Your goal:
Read the data, and whenever a line holds the word "below", report that line.

==========

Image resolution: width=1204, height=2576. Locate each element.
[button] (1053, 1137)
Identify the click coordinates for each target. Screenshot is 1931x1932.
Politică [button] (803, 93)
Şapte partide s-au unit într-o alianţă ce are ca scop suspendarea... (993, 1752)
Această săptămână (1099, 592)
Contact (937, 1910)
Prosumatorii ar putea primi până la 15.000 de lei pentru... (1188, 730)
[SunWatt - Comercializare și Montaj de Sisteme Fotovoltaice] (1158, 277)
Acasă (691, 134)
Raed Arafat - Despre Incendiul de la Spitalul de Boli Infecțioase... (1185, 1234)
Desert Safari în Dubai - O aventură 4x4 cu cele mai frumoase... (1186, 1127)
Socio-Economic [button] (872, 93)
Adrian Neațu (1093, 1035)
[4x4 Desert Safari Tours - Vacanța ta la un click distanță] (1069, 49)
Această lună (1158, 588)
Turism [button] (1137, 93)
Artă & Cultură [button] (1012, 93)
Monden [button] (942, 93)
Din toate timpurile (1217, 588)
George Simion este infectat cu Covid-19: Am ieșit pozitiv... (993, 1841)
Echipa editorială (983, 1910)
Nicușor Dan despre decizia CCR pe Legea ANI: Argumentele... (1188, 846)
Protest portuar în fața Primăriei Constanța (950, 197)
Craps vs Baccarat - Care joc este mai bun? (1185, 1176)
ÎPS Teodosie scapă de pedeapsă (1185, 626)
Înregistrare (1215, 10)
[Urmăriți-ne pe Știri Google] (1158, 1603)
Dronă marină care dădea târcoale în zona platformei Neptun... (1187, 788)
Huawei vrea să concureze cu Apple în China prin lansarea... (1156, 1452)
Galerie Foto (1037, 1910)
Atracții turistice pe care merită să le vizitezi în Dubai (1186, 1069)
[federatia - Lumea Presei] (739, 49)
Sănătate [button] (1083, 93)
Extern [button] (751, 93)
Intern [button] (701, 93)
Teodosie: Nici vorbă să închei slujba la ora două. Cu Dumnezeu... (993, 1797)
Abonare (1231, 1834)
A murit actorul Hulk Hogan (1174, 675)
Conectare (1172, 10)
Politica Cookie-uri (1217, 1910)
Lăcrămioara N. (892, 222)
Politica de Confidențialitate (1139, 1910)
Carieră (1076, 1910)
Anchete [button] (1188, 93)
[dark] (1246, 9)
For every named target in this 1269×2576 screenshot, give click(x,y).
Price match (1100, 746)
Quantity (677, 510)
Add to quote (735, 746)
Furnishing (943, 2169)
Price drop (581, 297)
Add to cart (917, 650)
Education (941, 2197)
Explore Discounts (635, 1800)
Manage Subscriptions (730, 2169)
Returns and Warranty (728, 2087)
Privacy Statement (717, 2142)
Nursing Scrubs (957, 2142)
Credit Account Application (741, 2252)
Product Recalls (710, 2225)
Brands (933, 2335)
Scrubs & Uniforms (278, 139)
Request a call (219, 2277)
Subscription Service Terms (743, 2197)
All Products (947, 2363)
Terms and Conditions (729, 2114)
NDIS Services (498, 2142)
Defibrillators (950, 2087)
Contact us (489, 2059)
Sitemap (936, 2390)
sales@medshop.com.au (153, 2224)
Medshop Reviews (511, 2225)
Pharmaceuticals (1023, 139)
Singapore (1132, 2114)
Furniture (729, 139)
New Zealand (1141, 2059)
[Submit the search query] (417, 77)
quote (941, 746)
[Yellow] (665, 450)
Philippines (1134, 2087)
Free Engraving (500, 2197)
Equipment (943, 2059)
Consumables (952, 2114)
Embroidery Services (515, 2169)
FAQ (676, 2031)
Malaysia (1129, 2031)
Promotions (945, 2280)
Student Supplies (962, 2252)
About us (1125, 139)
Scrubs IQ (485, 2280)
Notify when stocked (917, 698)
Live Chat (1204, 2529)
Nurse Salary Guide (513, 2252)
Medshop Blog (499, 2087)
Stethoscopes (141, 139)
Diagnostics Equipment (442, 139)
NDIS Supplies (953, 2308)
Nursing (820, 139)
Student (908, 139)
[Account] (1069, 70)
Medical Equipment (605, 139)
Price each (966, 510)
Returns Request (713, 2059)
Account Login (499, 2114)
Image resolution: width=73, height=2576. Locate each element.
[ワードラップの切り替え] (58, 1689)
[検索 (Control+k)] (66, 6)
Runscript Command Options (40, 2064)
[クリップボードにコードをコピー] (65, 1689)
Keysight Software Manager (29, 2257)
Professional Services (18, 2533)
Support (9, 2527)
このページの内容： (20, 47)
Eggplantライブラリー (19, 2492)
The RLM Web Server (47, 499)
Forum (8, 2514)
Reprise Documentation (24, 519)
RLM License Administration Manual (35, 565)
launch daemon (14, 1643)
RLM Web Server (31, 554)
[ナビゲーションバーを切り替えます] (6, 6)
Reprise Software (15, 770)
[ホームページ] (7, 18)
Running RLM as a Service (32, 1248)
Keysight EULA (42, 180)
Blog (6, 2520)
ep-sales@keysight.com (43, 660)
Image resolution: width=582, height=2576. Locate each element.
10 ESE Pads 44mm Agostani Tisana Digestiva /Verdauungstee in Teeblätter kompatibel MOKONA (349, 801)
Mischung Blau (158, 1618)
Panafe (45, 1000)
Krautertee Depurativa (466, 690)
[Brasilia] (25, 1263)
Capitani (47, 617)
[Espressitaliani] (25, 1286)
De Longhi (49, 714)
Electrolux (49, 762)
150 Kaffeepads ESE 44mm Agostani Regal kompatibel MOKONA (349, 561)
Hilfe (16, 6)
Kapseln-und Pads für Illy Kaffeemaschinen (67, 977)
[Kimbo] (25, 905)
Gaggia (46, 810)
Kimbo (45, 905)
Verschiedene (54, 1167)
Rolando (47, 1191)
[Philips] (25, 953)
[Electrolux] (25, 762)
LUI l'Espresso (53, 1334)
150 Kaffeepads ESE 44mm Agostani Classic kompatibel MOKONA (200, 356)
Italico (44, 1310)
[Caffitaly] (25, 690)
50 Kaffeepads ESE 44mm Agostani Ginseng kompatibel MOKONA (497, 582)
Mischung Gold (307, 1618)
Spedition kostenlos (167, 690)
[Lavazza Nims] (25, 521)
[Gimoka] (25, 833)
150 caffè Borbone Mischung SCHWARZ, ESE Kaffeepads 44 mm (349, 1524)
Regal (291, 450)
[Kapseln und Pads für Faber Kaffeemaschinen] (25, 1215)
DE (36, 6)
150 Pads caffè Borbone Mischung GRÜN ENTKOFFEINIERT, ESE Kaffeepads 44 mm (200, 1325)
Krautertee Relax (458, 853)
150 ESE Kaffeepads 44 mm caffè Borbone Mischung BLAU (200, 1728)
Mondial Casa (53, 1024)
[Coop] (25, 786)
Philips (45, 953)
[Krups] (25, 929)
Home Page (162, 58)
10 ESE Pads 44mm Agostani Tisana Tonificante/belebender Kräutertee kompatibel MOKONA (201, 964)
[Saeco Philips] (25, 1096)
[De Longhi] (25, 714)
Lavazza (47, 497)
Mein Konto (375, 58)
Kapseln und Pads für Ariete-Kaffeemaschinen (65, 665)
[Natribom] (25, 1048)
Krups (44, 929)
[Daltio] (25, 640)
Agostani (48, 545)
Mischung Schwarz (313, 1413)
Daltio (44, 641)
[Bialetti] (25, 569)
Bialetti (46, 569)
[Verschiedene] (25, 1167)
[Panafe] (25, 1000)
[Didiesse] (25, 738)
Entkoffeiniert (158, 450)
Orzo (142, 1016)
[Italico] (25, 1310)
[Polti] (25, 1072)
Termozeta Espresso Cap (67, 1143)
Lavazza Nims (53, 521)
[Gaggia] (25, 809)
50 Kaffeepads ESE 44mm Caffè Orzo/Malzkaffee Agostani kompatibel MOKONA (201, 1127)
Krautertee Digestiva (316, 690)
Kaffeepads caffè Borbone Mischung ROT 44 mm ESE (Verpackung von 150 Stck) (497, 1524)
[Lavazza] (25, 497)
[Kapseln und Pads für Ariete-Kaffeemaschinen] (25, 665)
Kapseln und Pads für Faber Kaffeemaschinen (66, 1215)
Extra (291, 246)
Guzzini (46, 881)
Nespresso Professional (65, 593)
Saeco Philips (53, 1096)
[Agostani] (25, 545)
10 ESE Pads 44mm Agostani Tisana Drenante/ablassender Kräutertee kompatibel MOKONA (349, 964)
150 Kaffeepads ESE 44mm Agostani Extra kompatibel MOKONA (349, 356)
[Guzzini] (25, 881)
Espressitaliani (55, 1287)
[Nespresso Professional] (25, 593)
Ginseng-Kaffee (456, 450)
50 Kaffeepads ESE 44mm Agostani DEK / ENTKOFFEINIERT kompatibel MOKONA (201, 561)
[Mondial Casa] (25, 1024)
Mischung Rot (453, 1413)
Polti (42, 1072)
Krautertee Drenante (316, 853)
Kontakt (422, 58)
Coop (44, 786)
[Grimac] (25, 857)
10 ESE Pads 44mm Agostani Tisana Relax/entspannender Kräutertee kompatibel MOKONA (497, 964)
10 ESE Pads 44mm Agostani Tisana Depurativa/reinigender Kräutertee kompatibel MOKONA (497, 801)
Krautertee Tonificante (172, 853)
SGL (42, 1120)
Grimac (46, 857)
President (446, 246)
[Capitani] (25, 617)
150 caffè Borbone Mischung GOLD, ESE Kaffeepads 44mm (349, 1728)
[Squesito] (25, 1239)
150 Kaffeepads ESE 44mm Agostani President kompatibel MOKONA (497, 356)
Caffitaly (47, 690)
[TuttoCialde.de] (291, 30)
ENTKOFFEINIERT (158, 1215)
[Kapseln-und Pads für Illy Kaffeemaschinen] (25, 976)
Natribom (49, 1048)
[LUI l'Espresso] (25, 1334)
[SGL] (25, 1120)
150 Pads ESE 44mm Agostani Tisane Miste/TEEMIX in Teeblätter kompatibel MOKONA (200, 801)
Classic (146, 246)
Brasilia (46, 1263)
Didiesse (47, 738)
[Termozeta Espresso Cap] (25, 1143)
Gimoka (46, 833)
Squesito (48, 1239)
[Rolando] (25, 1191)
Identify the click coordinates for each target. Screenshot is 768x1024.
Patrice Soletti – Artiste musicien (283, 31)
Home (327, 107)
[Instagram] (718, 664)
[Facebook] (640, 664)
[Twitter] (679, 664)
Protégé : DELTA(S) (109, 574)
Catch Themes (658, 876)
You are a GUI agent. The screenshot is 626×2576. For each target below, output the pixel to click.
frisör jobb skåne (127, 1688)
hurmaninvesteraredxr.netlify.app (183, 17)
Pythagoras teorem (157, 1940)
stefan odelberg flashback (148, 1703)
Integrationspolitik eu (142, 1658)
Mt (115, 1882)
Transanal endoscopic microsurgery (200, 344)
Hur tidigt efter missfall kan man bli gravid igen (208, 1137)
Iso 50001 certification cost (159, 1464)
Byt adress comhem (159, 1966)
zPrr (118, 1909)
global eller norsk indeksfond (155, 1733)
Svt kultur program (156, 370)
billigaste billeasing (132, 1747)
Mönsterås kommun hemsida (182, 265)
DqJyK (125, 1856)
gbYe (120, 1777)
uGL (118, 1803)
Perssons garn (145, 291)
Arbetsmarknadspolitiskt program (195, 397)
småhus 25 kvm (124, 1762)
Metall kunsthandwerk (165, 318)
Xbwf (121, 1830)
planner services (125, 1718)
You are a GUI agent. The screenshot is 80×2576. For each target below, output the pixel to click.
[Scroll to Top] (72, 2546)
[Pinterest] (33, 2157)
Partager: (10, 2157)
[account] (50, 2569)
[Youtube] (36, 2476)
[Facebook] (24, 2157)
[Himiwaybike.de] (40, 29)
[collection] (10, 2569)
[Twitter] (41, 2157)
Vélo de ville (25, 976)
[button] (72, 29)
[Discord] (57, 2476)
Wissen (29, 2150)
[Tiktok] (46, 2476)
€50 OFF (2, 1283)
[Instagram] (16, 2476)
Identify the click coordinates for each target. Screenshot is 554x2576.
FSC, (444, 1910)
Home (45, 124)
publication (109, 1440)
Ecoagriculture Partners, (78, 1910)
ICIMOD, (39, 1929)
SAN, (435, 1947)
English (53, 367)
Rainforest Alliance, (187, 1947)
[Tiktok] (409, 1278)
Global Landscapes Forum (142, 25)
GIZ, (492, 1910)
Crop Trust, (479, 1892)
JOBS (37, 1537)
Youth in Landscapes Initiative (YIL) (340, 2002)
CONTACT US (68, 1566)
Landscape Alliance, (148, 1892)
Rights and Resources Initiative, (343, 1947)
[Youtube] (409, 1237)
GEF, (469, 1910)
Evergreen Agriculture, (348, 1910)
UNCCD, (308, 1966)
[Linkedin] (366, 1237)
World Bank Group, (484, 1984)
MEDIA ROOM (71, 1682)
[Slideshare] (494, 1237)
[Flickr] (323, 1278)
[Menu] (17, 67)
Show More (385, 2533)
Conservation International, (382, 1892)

==========

Result for this task:
You are a GUI agent. The screenshot is 626×2576. For each target below, output the pixel to click.
You are a GUI agent. The screenshot is 80×2576. For each target below, output the pixel to click.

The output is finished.